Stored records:
--- START ---
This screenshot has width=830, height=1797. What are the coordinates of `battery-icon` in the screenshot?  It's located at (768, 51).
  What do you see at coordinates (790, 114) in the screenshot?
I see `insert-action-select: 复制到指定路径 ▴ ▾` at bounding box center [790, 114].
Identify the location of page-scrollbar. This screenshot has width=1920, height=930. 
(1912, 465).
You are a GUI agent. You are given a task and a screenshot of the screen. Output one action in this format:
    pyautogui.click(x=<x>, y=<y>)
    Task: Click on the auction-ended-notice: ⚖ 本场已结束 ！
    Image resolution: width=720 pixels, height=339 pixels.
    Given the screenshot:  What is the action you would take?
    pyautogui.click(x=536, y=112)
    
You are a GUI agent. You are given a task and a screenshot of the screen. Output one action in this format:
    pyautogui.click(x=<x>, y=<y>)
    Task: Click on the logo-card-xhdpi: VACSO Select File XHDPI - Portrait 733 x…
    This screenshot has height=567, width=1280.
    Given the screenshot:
--- END ---
Problem to work on -
Rewrite the records above as a numbered list, leaving out any blank lines.

Completed task -
1. This screenshot has width=830, height=1797. What are the coordinates of `battery-icon` in the screenshot?  It's located at (768, 51).
2.   What do you see at coordinates (790, 114) in the screenshot?
3. I see `insert-action-select: 复制到指定路径 ▴ ▾` at bounding box center [790, 114].
4. Identify the location of page-scrollbar. This screenshot has width=1920, height=930. 
5. (1912, 465).
6. You are a GUI agent. You are given a task and a screenshot of the screen. Output one action in this format:
7.     pyautogui.click(x=<x>, y=<y>)
8.     Task: Click on the auction-ended-notice: ⚖ 本场已结束 ！
9.     Image resolution: width=720 pixels, height=339 pixels.
10.     Given the screenshot:  What is the action you would take?
11.     pyautogui.click(x=536, y=112)
12. You are a GUI agent. You are given a task and a screenshot of the screen. Output one action in this format:
13.     pyautogui.click(x=<x>, y=<y>)
14.     Task: Click on the logo-card-xhdpi: VACSO Select File XHDPI - Portrait 733 x…
15.     This screenshot has height=567, width=1280.
16.     Given the screenshot:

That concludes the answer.